November and December round-up


I got lazy again, so here’s November and December squashed together. 7 books for November, and a bumper 12 for December thanks to the holiday period and a ridiculous number of plane journeys. I’m going to keep it really brief this time.

The North Water by Ian McGuire – 6/10

One of the Man Booker short list nominees. Historical thriller. Pretty good until the climax, which was shoddy and unsatisfying.

Broken Sky by L. A. Weatherly – 4/10

UGH. I’m not having a good time with YA fiction right now. Here we have a typical example of an author getting away with writing a book that isn’t a story in its own right, merely a set up for a series, because their last book sold well. Full ranty review here.

Where She Went by Gayle Forman – 6.5/10

More YA, a bit better this time. A decent follow-up to If I Stay, although nothing special (a bit like a Dairy Milk chocolate bar). Full review here.

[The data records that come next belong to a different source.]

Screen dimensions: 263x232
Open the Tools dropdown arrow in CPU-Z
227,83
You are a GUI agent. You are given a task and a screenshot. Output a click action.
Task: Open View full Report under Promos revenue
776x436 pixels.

Kiss Me First by Lottie Moggach – 7/10

A quite-good sort-of thriller about someone impersonating someone else online in order to allow them to go off and commit suicide without hurting their family and friends. The ending was a bit of a damp squib though.

More of Me by Kathryn Evans – 6/10

Another YA that’s got tons of good reviews and has left me feeling like there’s something defective with my taste in literature. Arghh.

The Bear by Claire Cameron – 7/10

This is a book written with guts. A six-year-old girl narrates her parents being killed by a black bear and her and her brother’s survival in the woods. The child’s voice was, inevitably, tiring. But my God, is it heart-wrenching.

The Nightingale by Kristin Hannah – 9/10

I have read better books about WW2 in France, but this one is still incredibly affecting and refreshed horrors in my mind that no one should ever forget.

The World-Ending Fire by Wendell Berry – 9/10

This was quite something. A collection of essays that are often challenging, sometimes way too academic in its writing style, but at other times beautiful, and always vitally important. Berry is a composite of George Monbiot and writer-farmers like John Lewis-Stempel (I read two of his books in 2016); in love with land and nature, disgusted with modernity, and terrified for the future of the planet and humanity. If it is true that we only have a few decades of harvests left, due to our destruction of topsoil everywhere in the world, we are facing apocalypse not just from climate change. Full review here.

Dreamwalker by James Oswald – 5/10

A fantasy that I just did not get on with. And I usually love dragons 😦

Caraval by Stephanie Garber – 6/10

I originally thought favourably of this much-hyped YA fantasy, but now that I’ve fully processed it, I’m not so sure. All a bit shallow in the end. And the romance. Da fuq.

The Lonely Planet Travel Anthology – 10/10

Travel writing vignettes from the likes of Ann Patchett and Alexander McCall. Absolutely bloody wonderful. Full review here.

Unbecoming by Jenny Downham – 7/10

Maturely-written YA, although let down by a character who’s meant to be seventeen but thinks like a twelve-year-old. Weird.

The Circle by Dave Eggers – 9/10

Due to be released as a film with Emma Watson playing the lead (and quite dumb) character. Very, very good, and I wonder if Charlie Brooker stole it a bit for Black Mirror.

The Wild Other by Clover Stroud – 7/10

Memoir of a woman trying to cope with her mother’s accident.

Man Up: Surviving Modern Masculinity by Jack Urwin – 8/10

Thoughtful book about the toxicity of modern masculinity; recommended to all.

The Last Rhinos by Lawrence Anthony – 8/10

Anthony sadly passed away in 2012, but his legend lives on in his books including this one, in which he tried to and sadly did not succeed in saving the last members of a rhino sub-species.

We Need to Talk About Kevin by Lionel Shriver – 6/10

I need someone to tell me what this book is meant to be telling me.

Ten Million Aliens by Simon Barnes – 8/10

I learned so many new things about the natural world, but my God, I never want to read about worms again. There are so many different kinds of worms in the world and I just don’t care.

The Pier Falls by Mark Haddon – 9/10

Yes, the author of The Curious Incident of the Dog in the Night-time. A collection of short stories. The one about a base on Mars is the best.